**Exercise directions:**
Present the text lines of the items below as a numbered list, skipping blank lines and omitting the pictures.

───── Material

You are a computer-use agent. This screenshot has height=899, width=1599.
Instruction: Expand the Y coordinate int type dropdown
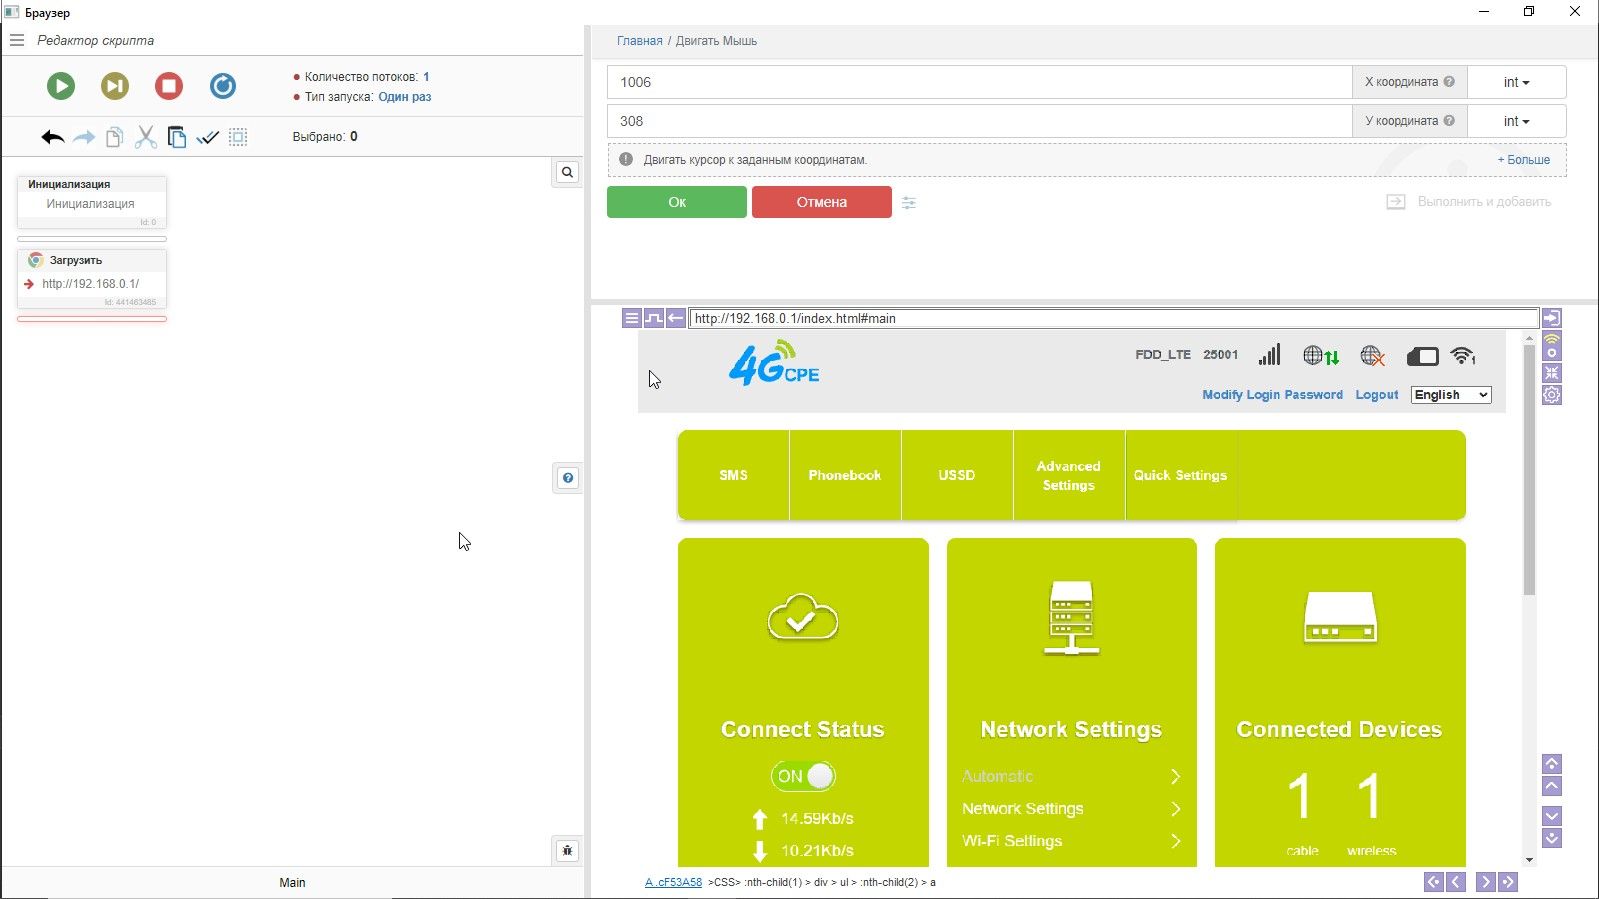1516,121
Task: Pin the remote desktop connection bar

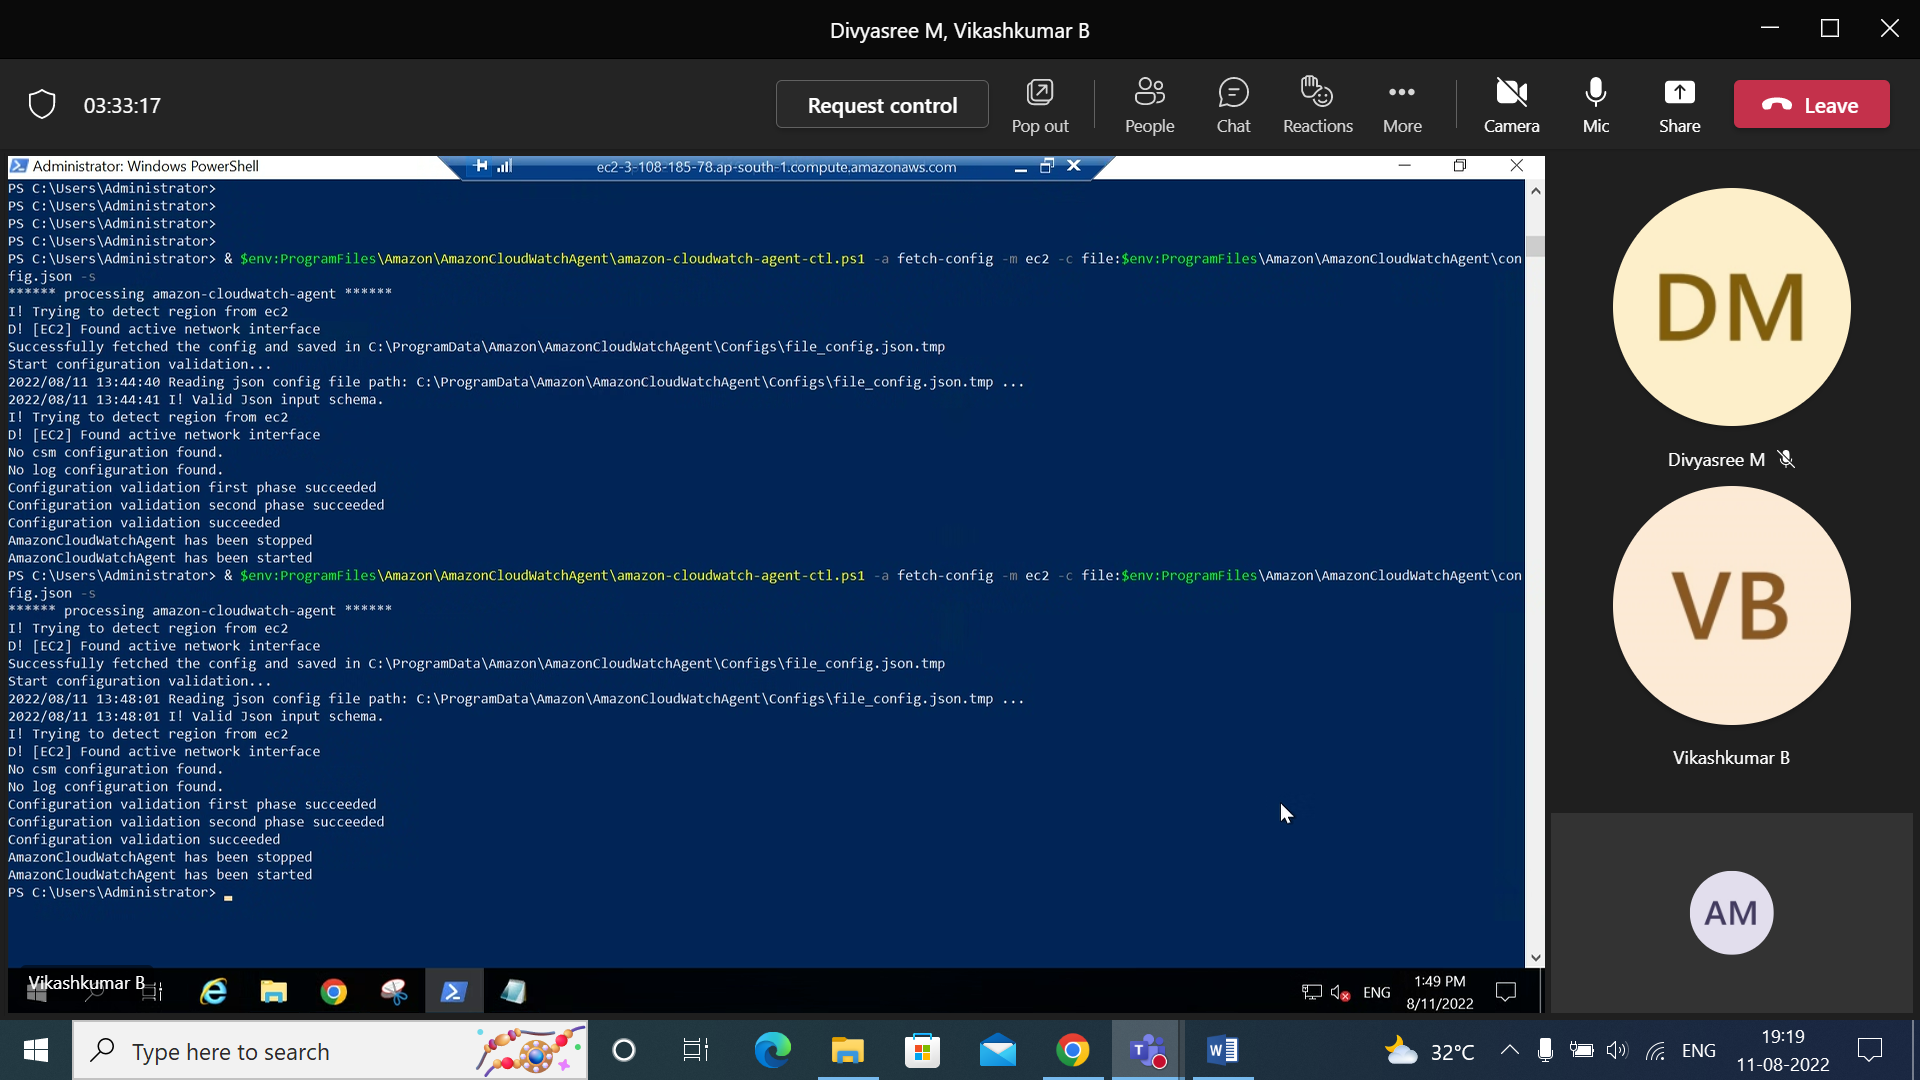Action: (479, 166)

──────────

**Full solution:**
1. You are a computer-use agent. This screenshot has height=899, width=1599.
2. Instruction: Expand the Y coordinate int type dropdown
3. 1516,121
4. Task: Pin the remote desktop connection bar
5. Action: (479, 166)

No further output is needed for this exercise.